Re: [PATCH] PCI: pciehp: Check for PCIe capabilities change after resume

Lukas Wunner <lukas@xxxxxxxxx> · Fri, 11 Nov 2016 07:44:17 +0100

On Thu, Nov 10, 2016 at 06:24:48PM -0600, Bjorn Helgaas wrote:
> On Fri, Nov 11, 2016 at 12:18:08AM +0100, Lukas Wunner wrote:
> > On Thu, Nov 10, 2016 at 12:55:20PM -0600, Bjorn Helgaas wrote:
> > > Len Brown reported that resume on a Dell XPS11 laptop takes longer than it
> > > should.  The delay is caused by pciehp scanning for a device below a Root
> > > Port that has nothing connected to it.
> > > 
> > > At boot-time, the 00:1c.0 Root Port's PCI Express Capabilities Register
> > > (PCIe spec r3.0, sec 7.8.2) advertises a slot (PCI_EXP_FLAGS_SLOT is set),
> > > so pciehp claims the port.
> > > 
> > > At resume-time, PCI_EXP_FLAGS_SLOT is clear, so the Root Port no longer
> > > advertises a slot.  But pciehp doesn't notice that change, and it reads
> > > Slot Status to see if anything changed.  Slot Status says a device is
> > > present (Ports not connected to slots are required to report "Card Present"
> > > per sec 7.8.11), so pciehp tries to bring up the link and scan for the
> > > device, which accounts for the delay.
> > > 
> > > Per sec 7.8.2, the PCIe Capabilities Register is all read-only, so I
> > > think the fact that it changes between boot- and resume-time is a
> > > firmware defect.
> > > 
> > > Work around this by re-reading the Capabilites at resume-time and updating
> > > the cached copy in pci_dev->pcie_flags_reg.  Then stop using pciehp on the
> > > port if it no longer advertises a slot.
> > > 
> > > Reported-and-tested-by: Len Brown <lenb@xxxxxxxxxx>
> > > Link: https://bugzilla.kernel.org/show_bug.cgi?id=99751
> > > Signed-off-by: Bjorn Helgaas <bhelgaas@xxxxxxxxxx>
> > > ---
[snip]
> > > diff --git a/drivers/pci/pci-driver.c b/drivers/pci/pci-driver.c
> > > index 1ccce1c..fe8e964 100644
> > > --- a/drivers/pci/pci-driver.c
> > > +++ b/drivers/pci/pci-driver.c
> > > @@ -505,7 +505,20 @@ static int pci_restore_standard_config(struct pci_dev *pci_dev)
> > >  
> > >  static void pci_pm_default_resume_early(struct pci_dev *pci_dev)
> > >  {
> > > +	u16 flags;
> > > +
> > >  	pci_power_up(pci_dev);
> > > +
> > > +	if (pci_dev->pcie_cap) {
> > > +		pci_read_config_word(pci_dev, pci_dev->pcie_cap + PCI_EXP_FLAGS,
> > > +				     &flags);
> > > +		if (pci_dev->pcie_flags_reg != flags) {
> > > +			dev_info(&pci_dev->dev, "PCIe Capabilities was %#06x, is %#06x after resume (possible firmware defect)\n",
> > > +				 pci_dev->pcie_flags_reg, flags);
> > > +			pci_dev->pcie_flags_reg = flags;
> > > +		}
> > > +	}
> > > +
> > 
> > Is there a reason that this must happen at ->resume_noirq time rather than
> > ->resume time?
> 
> PM is black magic to me.  I put it here because Rafael said
> pci_power_up() is called for every PCI device during resume.  Possibly
> another location would make more sense (please suggest one, if so).

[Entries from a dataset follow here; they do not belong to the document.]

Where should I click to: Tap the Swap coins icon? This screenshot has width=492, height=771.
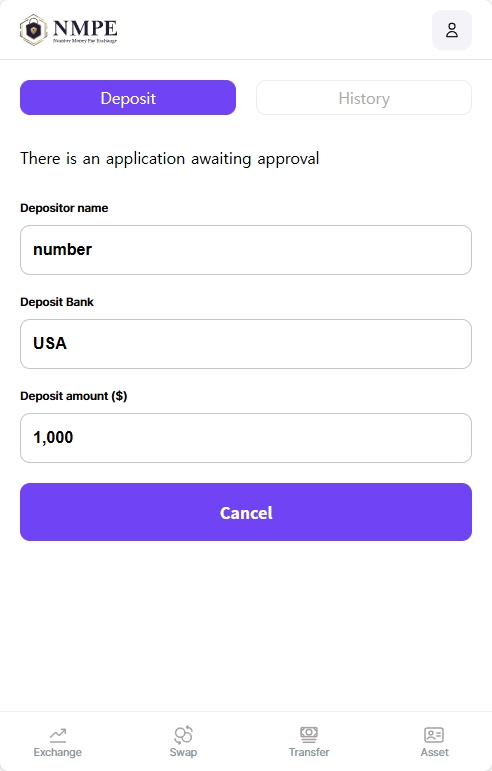click(183, 735)
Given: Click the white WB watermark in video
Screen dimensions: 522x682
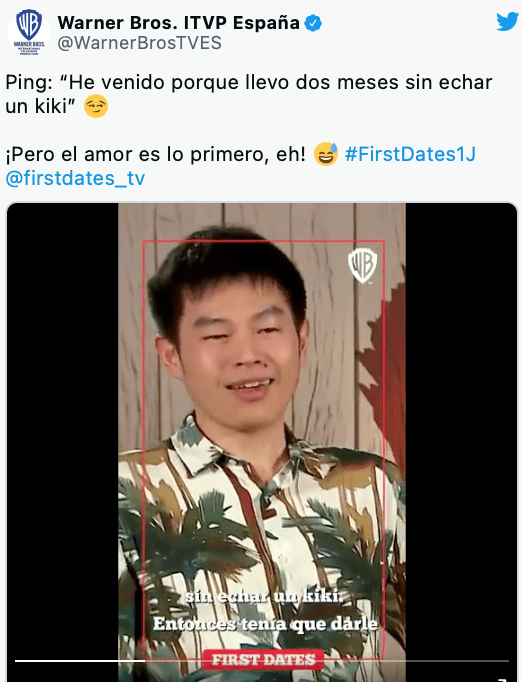Looking at the screenshot, I should 362,265.
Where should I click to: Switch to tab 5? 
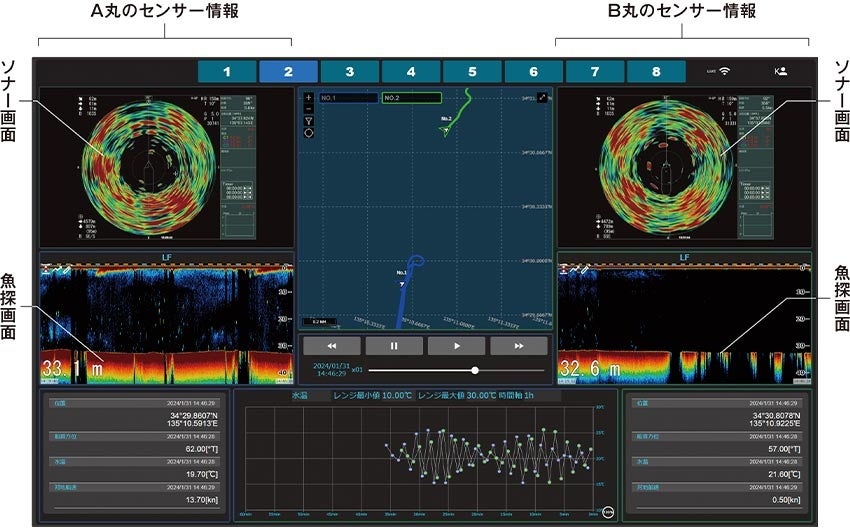473,72
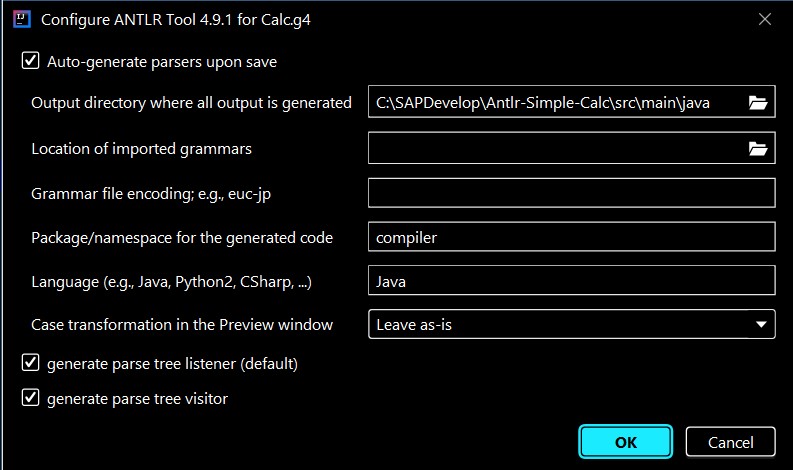
Task: Select the 'Leave as-is' combo box text
Action: click(414, 325)
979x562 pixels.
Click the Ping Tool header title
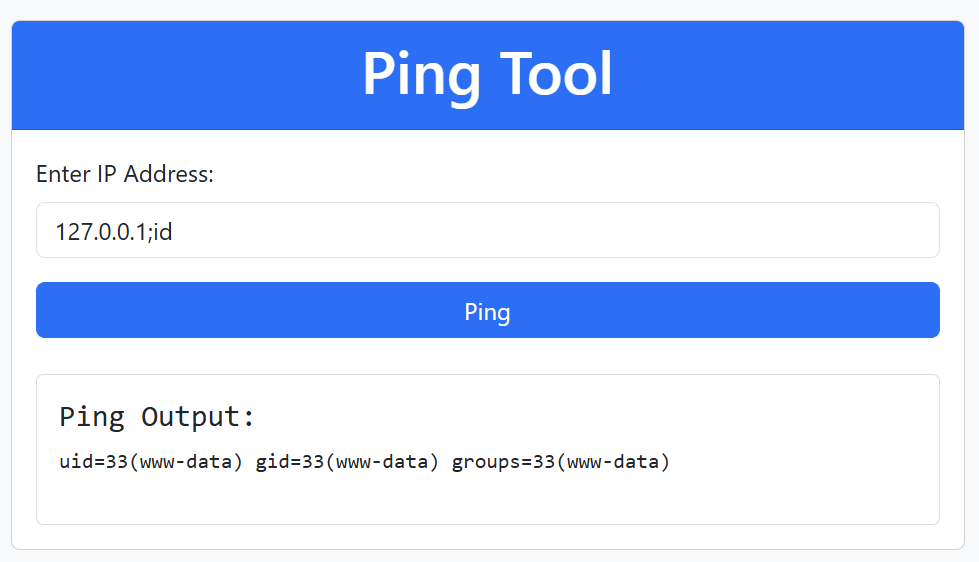coord(488,74)
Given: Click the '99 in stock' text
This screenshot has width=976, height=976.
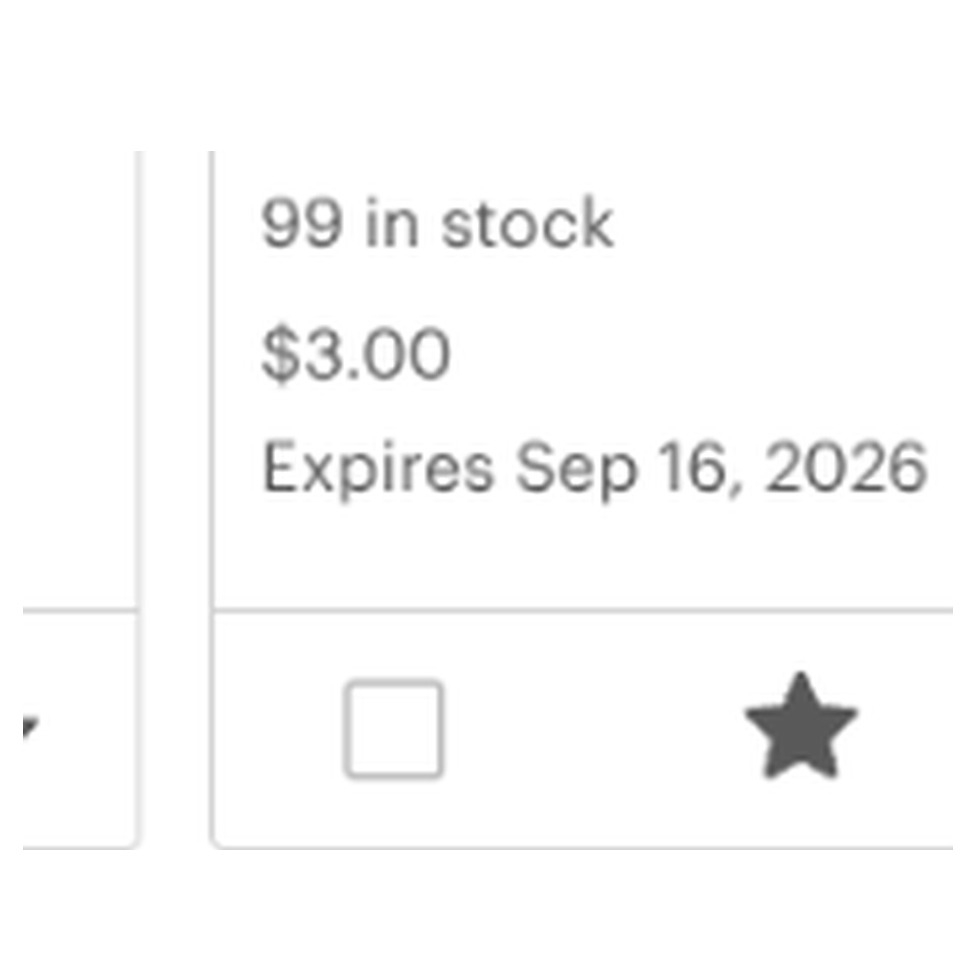Looking at the screenshot, I should (438, 223).
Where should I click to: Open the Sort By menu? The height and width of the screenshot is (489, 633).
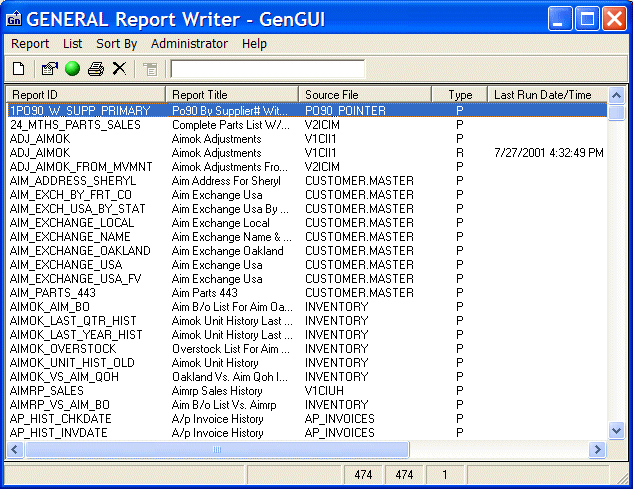(116, 44)
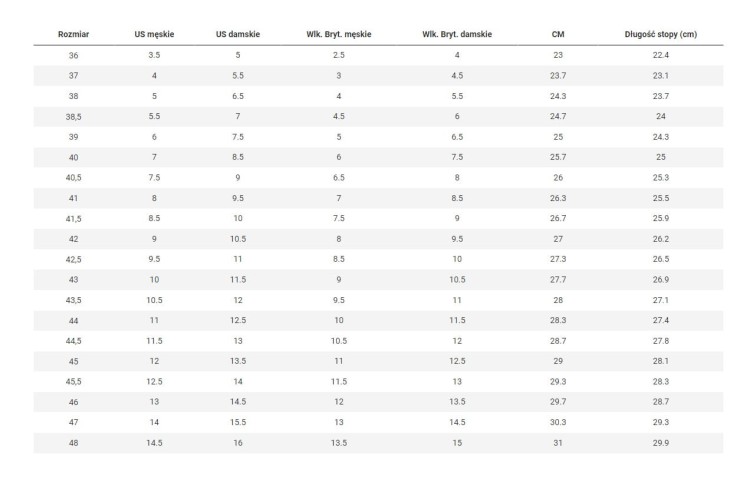Click the US damskie column header
750x487 pixels.
[x=238, y=34]
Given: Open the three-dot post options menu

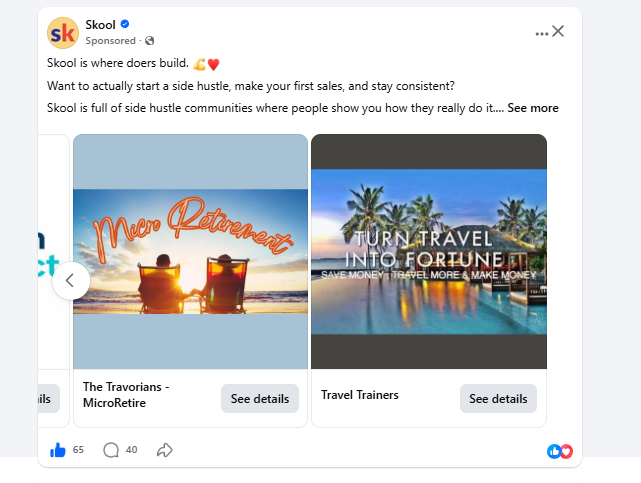Looking at the screenshot, I should 542,34.
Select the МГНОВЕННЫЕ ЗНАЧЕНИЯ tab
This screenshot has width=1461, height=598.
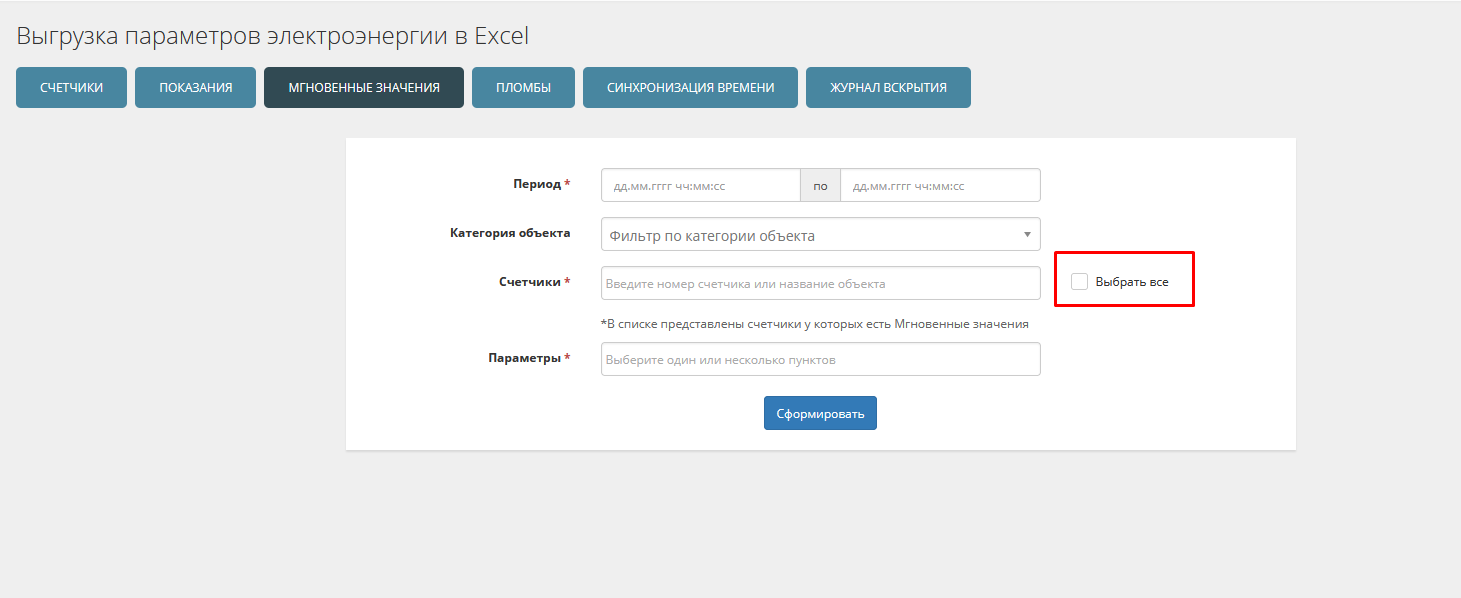(x=364, y=87)
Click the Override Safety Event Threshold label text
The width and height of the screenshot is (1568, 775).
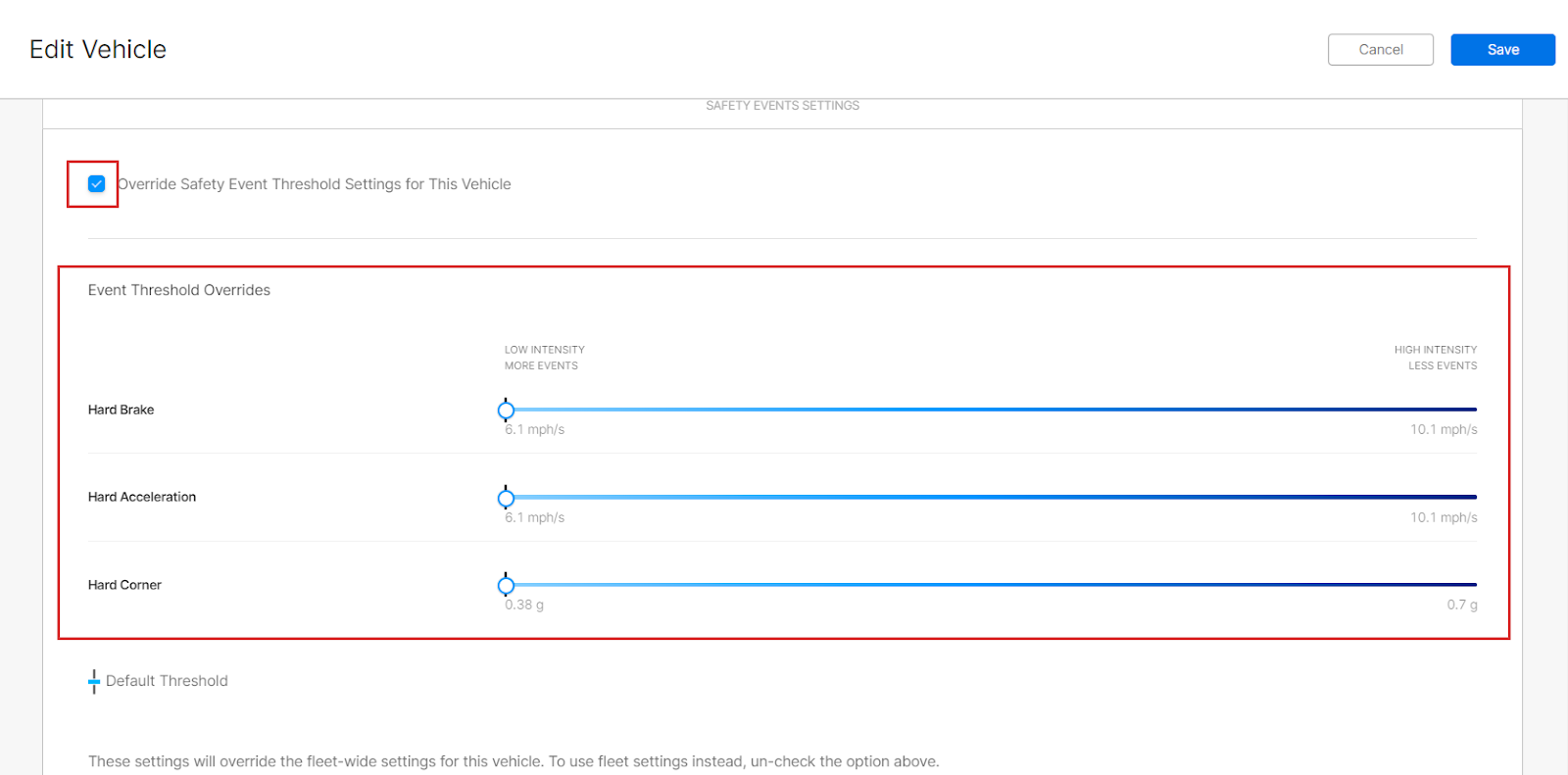(315, 184)
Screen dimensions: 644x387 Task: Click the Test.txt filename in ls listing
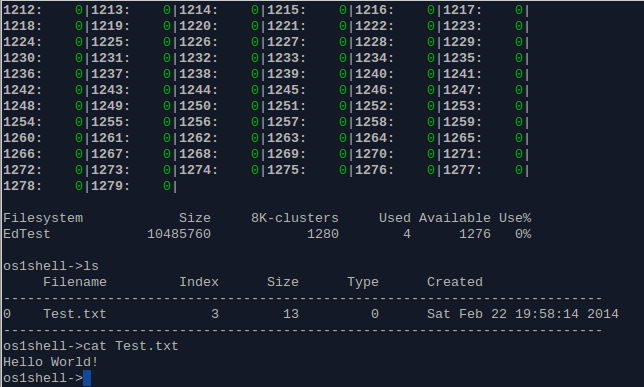[x=75, y=314]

I think Rajat Jain had the right idea to put this in a quirk.
A port losing the slot capability over system sleep seems like
a total anomaly and nothing that we should need to worry about
in regular PCI code.

By setting the is_hotplug_bridge to false, pciehp can be prevented
from binding to this port in the first place.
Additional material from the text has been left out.